Exercise task: Revise everything from the line containing "Click the add-code" down to the last of the lines, swapping "arrow button" for "triangle button" and keeping all else the same. Leave the pictures out of your answer.

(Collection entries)
###
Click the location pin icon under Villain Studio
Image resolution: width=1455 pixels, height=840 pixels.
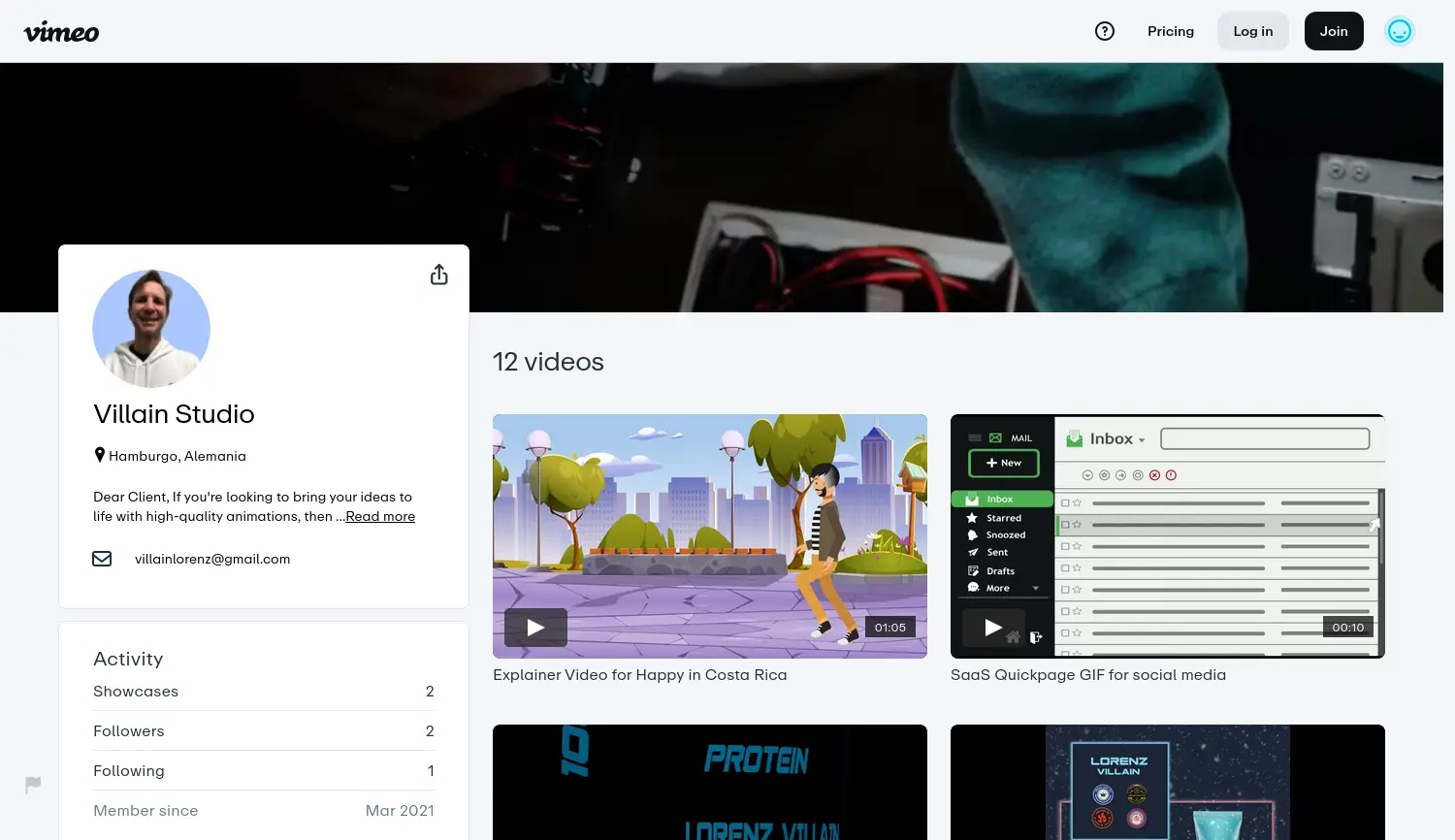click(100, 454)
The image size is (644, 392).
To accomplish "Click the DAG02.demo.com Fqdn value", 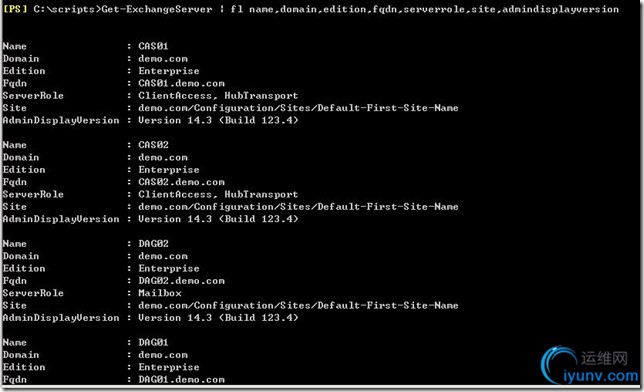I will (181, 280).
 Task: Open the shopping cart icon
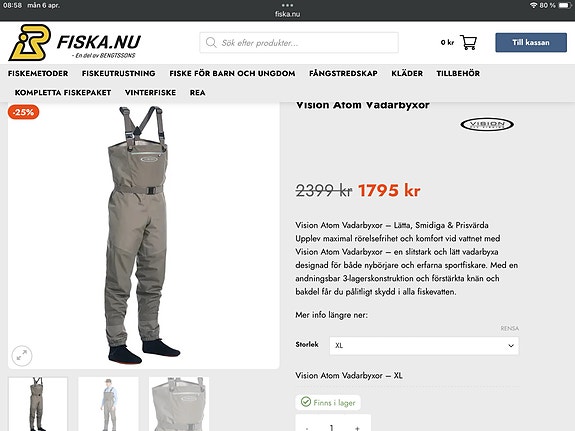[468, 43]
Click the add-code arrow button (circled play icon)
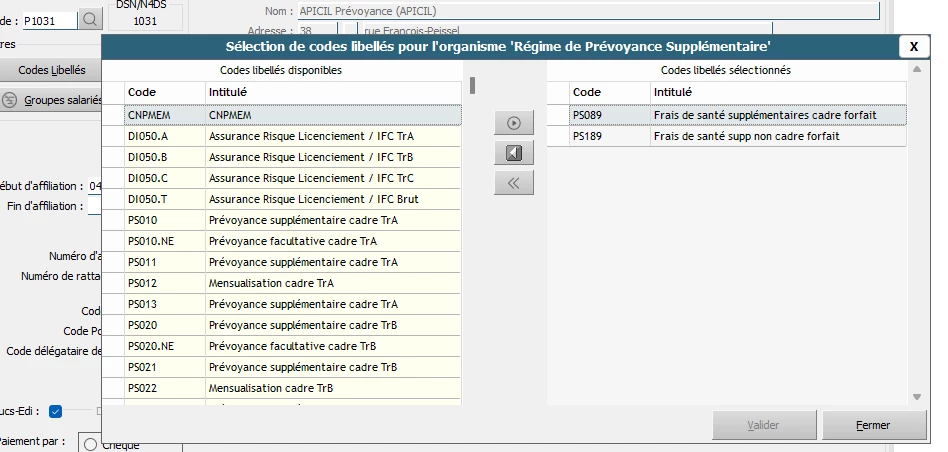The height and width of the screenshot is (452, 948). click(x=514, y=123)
###
Expected answer:
Click the add-code triangle button (circled play icon)
The height and width of the screenshot is (452, 948). click(x=514, y=123)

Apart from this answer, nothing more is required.